One problem with the first method is that small cosmetic defects in the electrodes, e.g., pinholes, etc., are not conductive and, therefore, do not produce the requisite heat to create scattering centers. For example, when a pinhole occurs in an electrode, the heat generated by the electrical current pulse is reduced not only in the area of the pinhole, but also in an area surrounding the pinhole. This phenomena is even more dramatic with a scratch which is oriented so as to divert the flow of current. Although the scratch may be barely visible on the face of the conducting electrode, not only the area of the scratch, but the surrounding area of the scratch is depleted of current and, therefore, of thermally generated scattering centers. In some typical applications such as display (U.S. Pat. No. 4,799,770 and Fabrication of Printed Wiring Boards, pending application U.S. Ser. No. 262,471), electrode defects as small as a few microns or less will be visible on the final projected images or affect the quality or positioning of image features such as line edges. Line edge positioning is particularly critical in the Printed Wiring Board Application where a typical line edge position tolerance of .+-.10% for a 0.003" wide wiring trace will correspond to a position tolerance of .+-.1.25 micrometer for the line edge on the liquid crystal cell at 6.times. projection magnification.

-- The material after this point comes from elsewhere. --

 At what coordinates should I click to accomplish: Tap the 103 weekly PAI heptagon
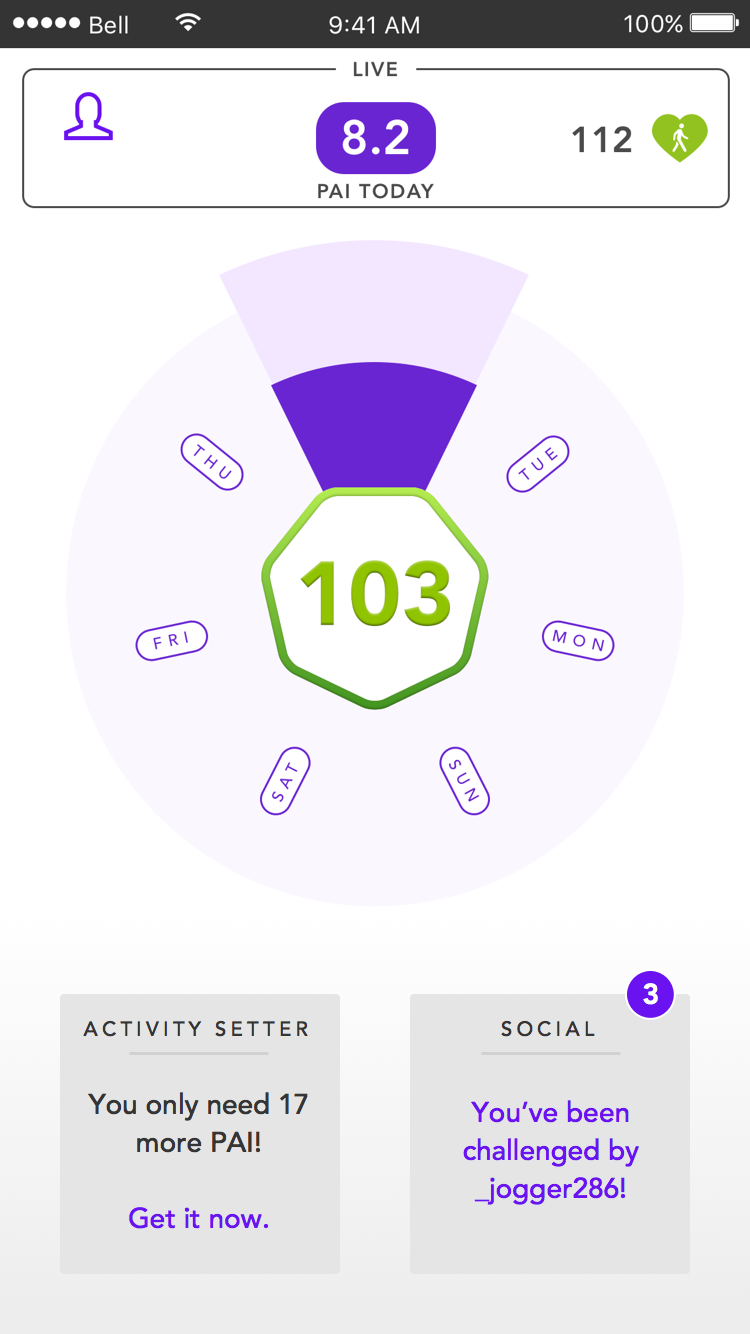click(375, 597)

Another problem with electrically induced darkening is the deleterious effects of the required high voltage and current on the liquid crystal cell 10. The chemical and physical properties of the cell 10 may breakdown under the stress of high voltage and current surges associated with electrical darkening. Additionally, the high voltages and high current necessary to produce the desired short electric pulses require a relatively substantial amount of power.
Furthermore, considerable fabrication process work and control is required in order to tailor the electrical and geometric properties of the electrodes and liquid crystal to achieve the desired density and uniformity of scattering centers. For example, in the electrode heating method, the electrode must typically have a very low resistivity per unit area in order to minimize voltage across the liquid crystal which could result in electrical breakdown. As a result, contacts or busbars with much lower resistivity per unit area than the electrodes must typically be provided. The busbars minimize the voltage drop along the length of each contact thereby resulting in a spatially uniform current flow through the electrodes. (See F. J. Kahn et al, "A Paperless Plotter Display System Using a Laser Smectic Liquid-Crystal Light Valve, " SID 87 Digest, pp. 254-257). The busbars must be patterned, thus patterning steps are required in the fabrication process. These steps can result in cosmetic defects, increase process cost and reduce yield.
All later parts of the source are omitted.